Asset-Backed Revolving Credit Facility
     The ABL facility has a borrowing capacity of $200 million, and includes a letter of credit sub-facility of $75.0 million, a swingline sub-facility of $25.0 million and an accordion feature that permits the Company to increase the revolving credit commitments by an amount up to $50.0 million (for an aggregate revolving credit commitment of up to $250.0 million) if the Company obtains commitments from existing or new lenders for such increase. Revolving loans and letters of credit under the ABL facility will be available in U.S. Dollars and Euros. The ABL facility will mature January 25, 2016. The ABL facility (not including the swingline sub-facility) bears interest at a rate equal to (1) the base rate plus an interest margin or (2) LIBOR (for U.S. Dollar or Euro denominated revolving loans, as applicable) plus an interest margin. The base rate will be a rate per annum equal to the greatest of (a) the U.S. Federal Funds Rate plus 0.50%, (b) the prime commercial lending rate of the administrative agent, and (c) a rate equal to LIBOR for a one-month interest period plus 1.00%. The swingline sub-facility will bear interest at a rate per annum equal to the applicable floating rate (base rate or LIBOR for a one-month interest period) plus an interest margin. The interest margin will be adjusted quarterly based on the average amount available for drawing under the ABL facility and will range between 2.75% and 3.25% per annum for LIBOR borrowings and 1.75% and 2.25% per annum for base rate borrowings.

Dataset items

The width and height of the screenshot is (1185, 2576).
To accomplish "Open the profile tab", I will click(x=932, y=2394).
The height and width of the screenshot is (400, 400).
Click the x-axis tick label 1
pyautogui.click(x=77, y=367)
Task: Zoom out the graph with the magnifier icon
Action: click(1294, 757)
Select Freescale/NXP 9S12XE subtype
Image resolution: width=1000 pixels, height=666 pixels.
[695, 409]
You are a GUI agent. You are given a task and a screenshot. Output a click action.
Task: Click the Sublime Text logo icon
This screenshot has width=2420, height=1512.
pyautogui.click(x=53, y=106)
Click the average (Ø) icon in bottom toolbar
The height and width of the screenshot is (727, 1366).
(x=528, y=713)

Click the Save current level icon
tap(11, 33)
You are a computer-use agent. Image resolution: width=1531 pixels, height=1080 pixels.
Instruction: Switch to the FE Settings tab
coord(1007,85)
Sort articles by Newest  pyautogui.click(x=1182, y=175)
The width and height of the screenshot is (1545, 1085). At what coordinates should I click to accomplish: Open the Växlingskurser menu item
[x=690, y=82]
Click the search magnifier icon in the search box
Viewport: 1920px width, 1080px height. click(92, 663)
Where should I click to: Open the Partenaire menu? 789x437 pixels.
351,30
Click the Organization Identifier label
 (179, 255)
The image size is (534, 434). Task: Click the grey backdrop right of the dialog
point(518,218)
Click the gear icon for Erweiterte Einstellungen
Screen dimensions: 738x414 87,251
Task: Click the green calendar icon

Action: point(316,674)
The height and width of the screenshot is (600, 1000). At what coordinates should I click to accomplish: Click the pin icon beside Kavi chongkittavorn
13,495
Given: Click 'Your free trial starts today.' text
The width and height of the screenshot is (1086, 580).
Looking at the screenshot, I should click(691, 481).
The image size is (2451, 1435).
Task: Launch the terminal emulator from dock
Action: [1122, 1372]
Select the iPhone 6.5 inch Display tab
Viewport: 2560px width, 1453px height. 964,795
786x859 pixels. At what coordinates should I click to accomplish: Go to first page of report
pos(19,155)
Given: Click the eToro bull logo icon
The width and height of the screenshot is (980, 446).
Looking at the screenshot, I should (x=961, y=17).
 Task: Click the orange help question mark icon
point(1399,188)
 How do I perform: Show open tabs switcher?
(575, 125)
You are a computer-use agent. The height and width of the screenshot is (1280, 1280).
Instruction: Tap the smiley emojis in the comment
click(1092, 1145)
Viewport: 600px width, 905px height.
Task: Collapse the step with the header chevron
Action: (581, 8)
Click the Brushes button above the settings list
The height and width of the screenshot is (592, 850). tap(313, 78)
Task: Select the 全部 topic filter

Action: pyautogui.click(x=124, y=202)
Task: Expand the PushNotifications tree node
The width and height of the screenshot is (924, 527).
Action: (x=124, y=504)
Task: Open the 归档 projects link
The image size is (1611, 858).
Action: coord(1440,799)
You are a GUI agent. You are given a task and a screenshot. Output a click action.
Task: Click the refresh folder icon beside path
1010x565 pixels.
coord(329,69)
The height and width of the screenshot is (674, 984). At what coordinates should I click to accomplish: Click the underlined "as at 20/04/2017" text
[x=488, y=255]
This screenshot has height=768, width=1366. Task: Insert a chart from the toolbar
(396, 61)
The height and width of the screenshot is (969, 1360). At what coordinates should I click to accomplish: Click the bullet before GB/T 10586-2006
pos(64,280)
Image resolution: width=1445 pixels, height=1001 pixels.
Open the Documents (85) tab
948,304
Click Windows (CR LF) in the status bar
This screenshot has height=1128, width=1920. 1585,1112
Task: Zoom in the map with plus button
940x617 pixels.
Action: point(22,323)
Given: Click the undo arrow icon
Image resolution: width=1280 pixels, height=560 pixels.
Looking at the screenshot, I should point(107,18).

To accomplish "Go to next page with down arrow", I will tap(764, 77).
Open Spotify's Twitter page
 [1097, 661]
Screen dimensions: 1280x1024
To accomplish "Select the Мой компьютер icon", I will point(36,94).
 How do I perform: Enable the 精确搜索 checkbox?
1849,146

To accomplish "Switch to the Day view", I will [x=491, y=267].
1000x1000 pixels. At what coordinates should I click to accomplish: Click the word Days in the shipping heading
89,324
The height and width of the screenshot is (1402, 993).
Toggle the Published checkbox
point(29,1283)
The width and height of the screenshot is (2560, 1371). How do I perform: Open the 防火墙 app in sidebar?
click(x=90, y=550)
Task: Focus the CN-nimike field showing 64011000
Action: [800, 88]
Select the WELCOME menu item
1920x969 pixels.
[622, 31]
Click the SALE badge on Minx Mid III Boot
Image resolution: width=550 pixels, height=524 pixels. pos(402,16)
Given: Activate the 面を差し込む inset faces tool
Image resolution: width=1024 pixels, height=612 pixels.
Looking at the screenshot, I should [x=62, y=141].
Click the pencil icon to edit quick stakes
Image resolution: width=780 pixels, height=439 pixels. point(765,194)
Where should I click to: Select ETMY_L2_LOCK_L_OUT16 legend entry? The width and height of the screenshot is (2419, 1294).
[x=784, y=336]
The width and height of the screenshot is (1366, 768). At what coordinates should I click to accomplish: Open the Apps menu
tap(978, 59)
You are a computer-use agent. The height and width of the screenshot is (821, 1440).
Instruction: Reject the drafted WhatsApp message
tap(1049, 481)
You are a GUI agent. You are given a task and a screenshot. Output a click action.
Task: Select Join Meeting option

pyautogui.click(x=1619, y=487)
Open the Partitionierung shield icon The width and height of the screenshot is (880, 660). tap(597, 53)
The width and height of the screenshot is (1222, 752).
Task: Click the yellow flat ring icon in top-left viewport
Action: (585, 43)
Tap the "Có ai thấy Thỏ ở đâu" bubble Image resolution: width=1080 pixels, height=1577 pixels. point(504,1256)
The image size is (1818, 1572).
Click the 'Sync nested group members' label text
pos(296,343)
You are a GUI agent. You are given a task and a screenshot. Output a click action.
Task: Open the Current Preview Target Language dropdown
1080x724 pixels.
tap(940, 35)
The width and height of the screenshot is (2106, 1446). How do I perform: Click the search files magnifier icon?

### PROBLEMS:
[1] According to the passage on the asset-backed revolving credit facility, on what date will the ABL facility mature?
[2] Render the stretch of the records from the line containing "Task: Click the orange" through the line containing "[1097, 661]" as a numbered list, and leave out blank lines.

### IN RESPONSE:
[1] January 25, 2016.

[2]
1.  Task: Click the orange help question mark icon
2. point(1399,188)
3.  How do I perform: Show open tabs switcher?
4. (575, 125)
5. You are a computer-use agent. The height and width of the screenshot is (1280, 1280).
6. Instruction: Tap the smiley emojis in the comment
7. click(1092, 1145)
8. Viewport: 600px width, 905px height.
9. Task: Collapse the step with the header chevron
10. Action: (581, 8)
11. Click the Brushes button above the settings list
12. The height and width of the screenshot is (592, 850). tap(313, 78)
13. Task: Select the 全部 topic filter
14. Action: pyautogui.click(x=124, y=202)
15. Task: Expand the PushNotifications tree node
16. The width and height of the screenshot is (924, 527).
17. Action: (x=124, y=504)
18. Task: Open the 归档 projects link
19. The image size is (1611, 858).
20. Action: coord(1440,799)
21. You are a GUI agent. You are given a task and a screenshot. Output a click action.
22. Task: Click the refresh folder icon beside path
23. 1010x565 pixels.
24. coord(329,69)
25. The height and width of the screenshot is (674, 984). At what coordinates should I click to accomplish: Click the underlined "as at 20/04/2017" text
26. [x=488, y=255]
27. This screenshot has height=768, width=1366. Task: Insert a chart from the toolbar
28. (396, 61)
29. The height and width of the screenshot is (969, 1360). At what coordinates should I click to accomplish: Click the bullet before GB/T 10586-2006
30. pos(64,280)
31. Image resolution: width=1445 pixels, height=1001 pixels.
32. Open the Documents (85) tab
33. 948,304
34. Click Windows (CR LF) in the status bar
35. This screenshot has height=1128, width=1920. 1585,1112
36. Task: Zoom in the map with plus button
37. 940x617 pixels.
38. Action: point(22,323)
39. Given: Click the undo arrow icon
40. Image resolution: width=1280 pixels, height=560 pixels.
41. Looking at the screenshot, I should point(107,18).
42. To accomplish "Go to next page with down arrow", I will tap(764, 77).
43. Open Spotify's Twitter page
44.  [1097, 661]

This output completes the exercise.